Letty Cottin Pogrebin is a writer, activist, and national lecturer.
A founding editor of Ms. magazine, she is the author of eleven books, among them two novels — Single Jewish Male Seeking Soul Mate and Three Daughters –as well as the guidebook, How To Be A Friend To A Friend Who’s Sick, and two acclaimed memoirs, Getting Over Getting Older, and Deborah, Golda, and Me: Being Female and Jewish in America.
She won an Emmy Award for her work as Consulting Editor on Free to Be, You & Me, Marlo Thomas’ ground-breaking children’s record, book and TV special.
Pogrebin has published hundreds of articles and op-eds in such publications as The New York Times, Washington Post, Time, Huffington Post, the L.A. Times, and The Nation. Her work also appears in Jewish periodicals like Tablet, Haaretz, the Forward, and Tikkun, and she has been a regular columnist for Moment magazine for nearly 30 years.

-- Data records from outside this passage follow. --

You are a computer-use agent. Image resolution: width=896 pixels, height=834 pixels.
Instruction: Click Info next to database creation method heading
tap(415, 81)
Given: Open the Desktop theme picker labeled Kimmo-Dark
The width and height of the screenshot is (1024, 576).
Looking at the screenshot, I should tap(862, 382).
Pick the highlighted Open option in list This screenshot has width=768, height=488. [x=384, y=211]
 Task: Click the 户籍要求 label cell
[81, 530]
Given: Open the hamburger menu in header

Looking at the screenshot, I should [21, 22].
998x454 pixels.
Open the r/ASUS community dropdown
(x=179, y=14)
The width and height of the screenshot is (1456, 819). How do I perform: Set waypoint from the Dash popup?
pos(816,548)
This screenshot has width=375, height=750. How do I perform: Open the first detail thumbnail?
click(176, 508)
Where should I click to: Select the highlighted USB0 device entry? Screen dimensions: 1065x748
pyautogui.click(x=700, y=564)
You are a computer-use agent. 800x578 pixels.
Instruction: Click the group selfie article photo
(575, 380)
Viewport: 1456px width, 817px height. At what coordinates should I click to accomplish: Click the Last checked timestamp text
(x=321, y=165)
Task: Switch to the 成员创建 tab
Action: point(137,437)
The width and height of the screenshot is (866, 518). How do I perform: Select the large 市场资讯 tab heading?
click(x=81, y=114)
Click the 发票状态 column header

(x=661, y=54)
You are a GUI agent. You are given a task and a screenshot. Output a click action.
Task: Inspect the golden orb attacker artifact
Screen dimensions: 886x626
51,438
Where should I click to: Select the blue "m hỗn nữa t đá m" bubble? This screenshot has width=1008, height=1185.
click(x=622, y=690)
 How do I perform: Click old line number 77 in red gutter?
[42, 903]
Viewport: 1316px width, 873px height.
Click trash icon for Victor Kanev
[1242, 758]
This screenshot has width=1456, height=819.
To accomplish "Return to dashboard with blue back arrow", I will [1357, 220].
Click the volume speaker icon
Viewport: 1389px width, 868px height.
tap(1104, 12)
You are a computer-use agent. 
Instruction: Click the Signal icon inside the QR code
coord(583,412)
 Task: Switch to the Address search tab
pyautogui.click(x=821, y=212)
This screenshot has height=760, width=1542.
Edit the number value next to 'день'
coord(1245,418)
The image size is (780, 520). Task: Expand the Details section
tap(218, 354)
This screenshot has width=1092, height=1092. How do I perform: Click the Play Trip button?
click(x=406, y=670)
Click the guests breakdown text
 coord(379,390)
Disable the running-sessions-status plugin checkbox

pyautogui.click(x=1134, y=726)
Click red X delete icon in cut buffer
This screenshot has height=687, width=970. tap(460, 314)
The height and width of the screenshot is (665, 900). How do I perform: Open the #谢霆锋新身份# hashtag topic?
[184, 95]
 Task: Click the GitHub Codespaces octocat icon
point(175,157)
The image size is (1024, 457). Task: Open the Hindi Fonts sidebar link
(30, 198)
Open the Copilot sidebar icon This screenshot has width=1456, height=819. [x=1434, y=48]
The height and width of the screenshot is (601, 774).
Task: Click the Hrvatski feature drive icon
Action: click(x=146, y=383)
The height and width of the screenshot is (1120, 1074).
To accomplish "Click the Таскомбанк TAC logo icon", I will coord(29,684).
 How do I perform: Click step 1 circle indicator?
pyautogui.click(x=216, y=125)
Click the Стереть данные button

A leader in numerous civic and social justice causes, she served two terms as President of The Authors Guild, a national organization dedicated to the protection of writers’ copyright and contract rights; and two terms as Chair of the Board of Americans for Peace Now, an advocacy organization working to promote a negotiated settlement of the Israeli-Palestinian conflict.
Letty Cottin Pogrebin’s devotion to advancing equality and intergroup harmony inspired her to co-found several Black-Jewish dialogue groups, and Jewish-Palestinian dialogue groups, one of which is still ongoing after eight years. She was also a co-founder of the National Women’s Political Caucus; the Ms. Foundation for Women; the UJA-Federation Task Force on Women, and the International Center for Peace in the Middle East. Currently, she serves on the Boards of the Harvard Divinity School Women in Religion Program; the Brandeis University Women’s and Gender Studies Program; and the Free to Be Foundation.
Her many honors include a Yale University Poynter Fellowship in Journalism, a Brandeis University Alumni Achievement award, and inclusion in Who’s Who in America. She lives in New York with her husband, Bert, a lawyer.